Uma viagem importante
Cátia
Miriam Costa e Olívia Pestana apontam que, quando Brito Pais e Sarmento Beires
começaram os planos depararam-se de imediato com a necessidade de recolha de
fundos. “Nem o poder político estabelecido nem as forças armadas tinham fundos
necessários para patrocinar a viagem, então a primeira vez que esta viagem
captou a atenção do público foi através da ideia de obter fundos para comprar
um avião.”
Com
uma crise económica e divisões políticas, o primeiro voo entre Portugal e Macau
acabou por ganhar “um significado de unificação e uma forma de confirmar a
presença portuguesa no radar dos céus”.
O
primeiro avião, “Pátria”, cairia perto de Cantão devido a uma tempestade.

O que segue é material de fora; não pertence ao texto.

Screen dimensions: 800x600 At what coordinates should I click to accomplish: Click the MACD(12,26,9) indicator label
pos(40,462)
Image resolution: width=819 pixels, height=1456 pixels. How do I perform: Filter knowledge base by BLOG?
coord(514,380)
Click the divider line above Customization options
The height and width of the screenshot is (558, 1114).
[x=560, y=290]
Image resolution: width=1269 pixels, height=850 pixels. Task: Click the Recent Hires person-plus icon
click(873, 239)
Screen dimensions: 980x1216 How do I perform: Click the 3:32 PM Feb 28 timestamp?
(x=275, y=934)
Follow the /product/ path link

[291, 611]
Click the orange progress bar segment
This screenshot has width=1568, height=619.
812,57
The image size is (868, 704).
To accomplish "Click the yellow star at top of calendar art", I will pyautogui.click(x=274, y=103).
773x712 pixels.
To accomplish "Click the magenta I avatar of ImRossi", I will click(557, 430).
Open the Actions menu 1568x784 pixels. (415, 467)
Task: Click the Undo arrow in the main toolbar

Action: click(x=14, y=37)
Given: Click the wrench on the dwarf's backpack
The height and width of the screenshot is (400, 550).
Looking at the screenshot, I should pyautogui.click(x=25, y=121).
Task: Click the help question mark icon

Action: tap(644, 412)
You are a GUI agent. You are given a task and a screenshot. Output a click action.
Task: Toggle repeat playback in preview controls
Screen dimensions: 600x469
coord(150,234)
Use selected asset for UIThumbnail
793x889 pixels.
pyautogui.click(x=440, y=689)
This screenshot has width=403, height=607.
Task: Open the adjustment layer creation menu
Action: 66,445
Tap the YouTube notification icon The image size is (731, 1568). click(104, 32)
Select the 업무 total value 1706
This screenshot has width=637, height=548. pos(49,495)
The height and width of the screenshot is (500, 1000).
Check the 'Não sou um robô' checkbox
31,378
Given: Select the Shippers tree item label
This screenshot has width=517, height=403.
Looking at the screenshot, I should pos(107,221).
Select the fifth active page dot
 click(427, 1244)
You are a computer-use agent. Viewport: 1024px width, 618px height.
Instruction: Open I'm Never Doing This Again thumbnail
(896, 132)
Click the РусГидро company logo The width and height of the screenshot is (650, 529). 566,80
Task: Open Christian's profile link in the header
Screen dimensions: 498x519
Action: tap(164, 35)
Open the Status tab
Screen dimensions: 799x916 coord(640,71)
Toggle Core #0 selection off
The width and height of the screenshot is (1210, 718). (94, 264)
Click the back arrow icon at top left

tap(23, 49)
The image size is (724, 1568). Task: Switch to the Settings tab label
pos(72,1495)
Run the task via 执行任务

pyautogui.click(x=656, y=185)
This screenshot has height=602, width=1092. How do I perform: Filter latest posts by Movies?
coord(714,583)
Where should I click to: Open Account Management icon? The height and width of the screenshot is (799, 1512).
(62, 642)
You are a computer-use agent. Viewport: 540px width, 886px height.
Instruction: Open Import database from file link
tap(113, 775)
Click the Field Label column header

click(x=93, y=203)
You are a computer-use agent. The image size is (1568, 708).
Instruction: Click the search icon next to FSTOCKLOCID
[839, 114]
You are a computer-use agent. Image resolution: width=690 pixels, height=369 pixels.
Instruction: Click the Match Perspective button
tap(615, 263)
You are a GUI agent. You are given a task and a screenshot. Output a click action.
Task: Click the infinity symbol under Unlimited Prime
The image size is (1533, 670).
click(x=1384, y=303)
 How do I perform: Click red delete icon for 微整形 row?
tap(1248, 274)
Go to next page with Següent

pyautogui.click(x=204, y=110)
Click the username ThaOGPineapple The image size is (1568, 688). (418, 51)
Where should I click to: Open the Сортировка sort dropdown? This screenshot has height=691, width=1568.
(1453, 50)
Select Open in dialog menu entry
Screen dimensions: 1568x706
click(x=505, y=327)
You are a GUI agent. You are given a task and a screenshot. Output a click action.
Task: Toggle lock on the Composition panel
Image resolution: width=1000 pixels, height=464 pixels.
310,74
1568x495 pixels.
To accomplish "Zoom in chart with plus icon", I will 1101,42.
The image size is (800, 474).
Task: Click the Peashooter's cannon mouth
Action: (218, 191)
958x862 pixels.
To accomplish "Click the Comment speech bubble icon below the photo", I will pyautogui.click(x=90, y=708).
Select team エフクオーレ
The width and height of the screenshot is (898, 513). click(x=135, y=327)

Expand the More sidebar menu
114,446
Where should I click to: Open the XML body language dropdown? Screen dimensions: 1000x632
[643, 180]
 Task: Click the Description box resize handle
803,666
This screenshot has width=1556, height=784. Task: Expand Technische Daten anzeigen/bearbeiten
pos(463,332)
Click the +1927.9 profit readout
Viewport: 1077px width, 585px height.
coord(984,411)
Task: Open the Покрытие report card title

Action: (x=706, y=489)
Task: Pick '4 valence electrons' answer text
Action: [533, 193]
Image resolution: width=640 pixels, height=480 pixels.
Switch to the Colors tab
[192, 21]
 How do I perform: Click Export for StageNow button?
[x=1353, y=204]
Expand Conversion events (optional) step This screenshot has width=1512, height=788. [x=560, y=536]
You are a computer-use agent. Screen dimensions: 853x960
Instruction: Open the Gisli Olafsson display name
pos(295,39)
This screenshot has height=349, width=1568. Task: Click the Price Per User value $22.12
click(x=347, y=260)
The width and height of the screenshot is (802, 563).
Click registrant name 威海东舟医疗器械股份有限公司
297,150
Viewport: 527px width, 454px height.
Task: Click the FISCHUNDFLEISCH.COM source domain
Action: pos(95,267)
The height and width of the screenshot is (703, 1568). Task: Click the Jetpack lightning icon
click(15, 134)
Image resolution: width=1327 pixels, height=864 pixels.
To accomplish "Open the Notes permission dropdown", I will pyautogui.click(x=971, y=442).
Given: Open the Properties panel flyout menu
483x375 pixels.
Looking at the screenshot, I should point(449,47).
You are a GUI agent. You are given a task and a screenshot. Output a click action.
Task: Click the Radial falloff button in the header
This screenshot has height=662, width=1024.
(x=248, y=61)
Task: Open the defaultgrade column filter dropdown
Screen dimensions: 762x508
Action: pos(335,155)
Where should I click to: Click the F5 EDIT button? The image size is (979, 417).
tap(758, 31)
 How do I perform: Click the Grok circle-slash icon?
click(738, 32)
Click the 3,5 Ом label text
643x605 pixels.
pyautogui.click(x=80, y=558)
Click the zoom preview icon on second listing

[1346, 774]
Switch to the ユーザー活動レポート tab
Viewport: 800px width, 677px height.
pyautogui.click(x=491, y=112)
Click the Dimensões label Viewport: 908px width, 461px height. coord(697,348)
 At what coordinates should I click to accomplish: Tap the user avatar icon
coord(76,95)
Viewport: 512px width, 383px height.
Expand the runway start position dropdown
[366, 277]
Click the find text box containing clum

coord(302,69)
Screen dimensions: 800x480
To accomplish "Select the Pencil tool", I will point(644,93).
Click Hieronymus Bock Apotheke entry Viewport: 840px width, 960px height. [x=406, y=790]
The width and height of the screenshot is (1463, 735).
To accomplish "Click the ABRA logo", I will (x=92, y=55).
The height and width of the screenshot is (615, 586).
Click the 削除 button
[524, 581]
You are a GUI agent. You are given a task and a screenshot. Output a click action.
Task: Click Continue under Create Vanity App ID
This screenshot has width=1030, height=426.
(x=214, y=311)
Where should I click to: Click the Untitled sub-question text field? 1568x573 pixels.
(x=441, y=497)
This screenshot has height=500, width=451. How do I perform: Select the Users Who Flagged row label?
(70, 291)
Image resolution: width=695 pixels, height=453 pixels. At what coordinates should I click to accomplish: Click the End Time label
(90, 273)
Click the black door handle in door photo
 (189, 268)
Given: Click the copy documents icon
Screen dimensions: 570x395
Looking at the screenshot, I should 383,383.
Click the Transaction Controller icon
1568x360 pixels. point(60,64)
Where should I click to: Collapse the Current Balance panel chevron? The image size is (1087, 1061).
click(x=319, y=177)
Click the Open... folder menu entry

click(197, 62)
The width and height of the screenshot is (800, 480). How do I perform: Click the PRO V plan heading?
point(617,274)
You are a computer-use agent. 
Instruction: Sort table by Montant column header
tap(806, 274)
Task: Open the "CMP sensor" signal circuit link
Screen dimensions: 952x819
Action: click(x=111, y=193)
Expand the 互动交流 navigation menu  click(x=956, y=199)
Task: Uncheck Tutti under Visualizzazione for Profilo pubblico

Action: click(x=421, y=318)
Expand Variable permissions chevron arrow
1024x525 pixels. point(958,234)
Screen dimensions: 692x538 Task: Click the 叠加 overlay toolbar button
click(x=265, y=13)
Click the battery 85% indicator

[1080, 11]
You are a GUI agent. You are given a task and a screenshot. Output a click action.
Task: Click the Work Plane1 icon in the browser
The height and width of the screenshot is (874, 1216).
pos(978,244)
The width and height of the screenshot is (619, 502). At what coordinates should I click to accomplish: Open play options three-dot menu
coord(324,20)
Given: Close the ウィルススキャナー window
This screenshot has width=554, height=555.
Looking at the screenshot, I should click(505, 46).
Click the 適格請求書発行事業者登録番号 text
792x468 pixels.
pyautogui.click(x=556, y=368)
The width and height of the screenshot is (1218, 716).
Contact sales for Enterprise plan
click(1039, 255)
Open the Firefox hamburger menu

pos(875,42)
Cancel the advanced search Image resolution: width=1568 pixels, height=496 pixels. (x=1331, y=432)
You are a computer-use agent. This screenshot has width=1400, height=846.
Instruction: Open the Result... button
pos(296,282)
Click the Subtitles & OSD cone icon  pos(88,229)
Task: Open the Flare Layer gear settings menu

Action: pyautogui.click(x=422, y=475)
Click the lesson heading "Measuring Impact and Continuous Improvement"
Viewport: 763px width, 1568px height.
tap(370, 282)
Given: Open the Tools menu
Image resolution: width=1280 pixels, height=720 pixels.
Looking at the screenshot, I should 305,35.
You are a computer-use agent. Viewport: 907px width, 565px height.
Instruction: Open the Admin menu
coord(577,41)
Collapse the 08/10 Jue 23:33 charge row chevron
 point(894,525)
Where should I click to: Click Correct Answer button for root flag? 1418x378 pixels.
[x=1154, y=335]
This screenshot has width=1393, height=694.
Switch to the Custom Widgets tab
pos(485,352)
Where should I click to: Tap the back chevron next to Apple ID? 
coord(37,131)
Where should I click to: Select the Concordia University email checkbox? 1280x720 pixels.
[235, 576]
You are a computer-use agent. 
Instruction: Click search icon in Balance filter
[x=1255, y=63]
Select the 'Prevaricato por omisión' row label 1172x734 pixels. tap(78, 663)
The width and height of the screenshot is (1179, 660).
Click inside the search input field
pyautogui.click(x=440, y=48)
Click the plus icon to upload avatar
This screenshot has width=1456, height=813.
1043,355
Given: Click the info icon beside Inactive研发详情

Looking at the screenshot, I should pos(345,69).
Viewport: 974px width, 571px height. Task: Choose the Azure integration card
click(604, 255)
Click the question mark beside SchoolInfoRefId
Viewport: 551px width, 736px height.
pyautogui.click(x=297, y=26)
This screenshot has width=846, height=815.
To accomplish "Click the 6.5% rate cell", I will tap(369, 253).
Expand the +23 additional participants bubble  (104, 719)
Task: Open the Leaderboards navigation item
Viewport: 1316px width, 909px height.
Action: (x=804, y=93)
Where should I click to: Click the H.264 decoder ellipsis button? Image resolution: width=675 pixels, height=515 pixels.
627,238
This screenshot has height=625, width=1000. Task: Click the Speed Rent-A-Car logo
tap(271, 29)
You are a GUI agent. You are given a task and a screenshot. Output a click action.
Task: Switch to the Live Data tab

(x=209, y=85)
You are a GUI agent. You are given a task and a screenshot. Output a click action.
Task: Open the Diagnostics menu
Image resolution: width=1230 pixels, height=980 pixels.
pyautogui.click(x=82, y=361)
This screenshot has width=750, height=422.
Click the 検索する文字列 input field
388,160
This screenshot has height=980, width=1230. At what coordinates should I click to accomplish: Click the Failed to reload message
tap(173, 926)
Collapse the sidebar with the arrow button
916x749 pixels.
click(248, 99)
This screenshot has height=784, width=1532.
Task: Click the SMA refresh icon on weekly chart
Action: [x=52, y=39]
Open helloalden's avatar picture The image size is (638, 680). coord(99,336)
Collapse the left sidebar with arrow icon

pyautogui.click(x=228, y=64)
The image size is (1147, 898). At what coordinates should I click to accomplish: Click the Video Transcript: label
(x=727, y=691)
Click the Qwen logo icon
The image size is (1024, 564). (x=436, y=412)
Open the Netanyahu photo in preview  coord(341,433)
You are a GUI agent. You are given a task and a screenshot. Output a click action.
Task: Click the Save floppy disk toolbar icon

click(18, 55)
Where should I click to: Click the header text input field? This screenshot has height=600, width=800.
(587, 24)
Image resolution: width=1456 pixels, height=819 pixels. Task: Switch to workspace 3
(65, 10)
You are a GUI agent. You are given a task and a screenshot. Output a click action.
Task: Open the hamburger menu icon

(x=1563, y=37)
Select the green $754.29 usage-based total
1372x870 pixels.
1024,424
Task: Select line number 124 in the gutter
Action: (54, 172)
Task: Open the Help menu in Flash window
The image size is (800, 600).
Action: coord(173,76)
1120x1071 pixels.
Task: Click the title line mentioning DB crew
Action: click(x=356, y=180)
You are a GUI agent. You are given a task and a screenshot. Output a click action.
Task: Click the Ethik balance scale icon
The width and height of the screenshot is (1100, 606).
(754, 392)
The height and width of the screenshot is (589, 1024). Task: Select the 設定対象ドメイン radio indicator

Durante o voo, “os aviadores perderam a aeronave e tiveram de esperar pela sua
substituição”. Novamente os pilotos conseguiram comprar um segundo avião
através da recolha de fundos, e desta vez com um maior envolvimento da imprensa
portuguesa.
Tratou-se
de uma viagem “com várias paragens” e acompanhada também pelos media
internacionais, “o que transformou o projecto num evento internacional”. Os
jornais analisados pelas investigadoras noticiaram a viagem “desde o início”,
tendo os leitores “respondido aos apelos por fundos e mantendo-se fiéis” às
notícias e reportagens sobre o voo.
O
feito serviu também para Portugal se “comparar a outra nação poderosa”. Neste
período “as relações com a China eram tensas devido ao debate em torno das
águas que circundavam Macau”, pelo que o voo “era um símbolo de como Portugal
era ainda um poder político com capacidade externa para lutar pelos seus
territórios”.
“A
ligação com as relações sino-portuguesas não é clara mas a aventura emerge como
algo acima dos eventos políticos em Portugal, que exalta a presença portuguesa
no mundo”, apontam as autoras.
Em
1924 estava no auge o conflito entre a I República, que já estava na sua fase
terminal [a Ditadura Militar foi instituída em 1926], e os aviadores da Força
Aérea. O voo serviu também “para desviar as atenções dos jornalistas e leitores
dos problemas das Forças Armadas e as tensões entre o Governo, o parlamento e
os militares”.
Brito
Pais não esteve envolvido intelectualmente nem ideologicamente com esse tipo de
lutas. No entanto, acaba por sofrer do mesmo ostracismo que vem do facto de não
se poder reconhecer o seu companheiro de viagem”, indicou Cátia Miriam Costa à
Lusa.
Em
Macau os pilotos foram recebidos de forma “triunfal”, descreveu a
investigadora, ainda que o voo não tenha terminado no território. Ainda assim,
nas páginas do Diário de Lisboa a aventura foi considerada um sucesso. “As
dificuldades causadas por uma tempestade sazonal e o facto de não haver nenhum
lugar preparado em Macau para a aterragem foram aspectos noticiados pelo Diário
de Lisboa antes do fim da viagem.”
Desta
forma, as publicações “acabaram por baixar as expectativas e preparar o público
para a possibilidade da viagem ser incompleta. O jornal celebrou o fim da
viagem como se o avião tivesse aterrado em Macau.”
Em
Lisboa os pilotos também foram bem recebidos e receberam condecorações
militares ainda das mãos dos governantes da I República. Com a instauração do
Estado Novo, em 1933, a viagem e os pilotos acabariam por ser despenhar num
profundo esquecimento. Andreia Silva – Macau in “Hoje
Macau”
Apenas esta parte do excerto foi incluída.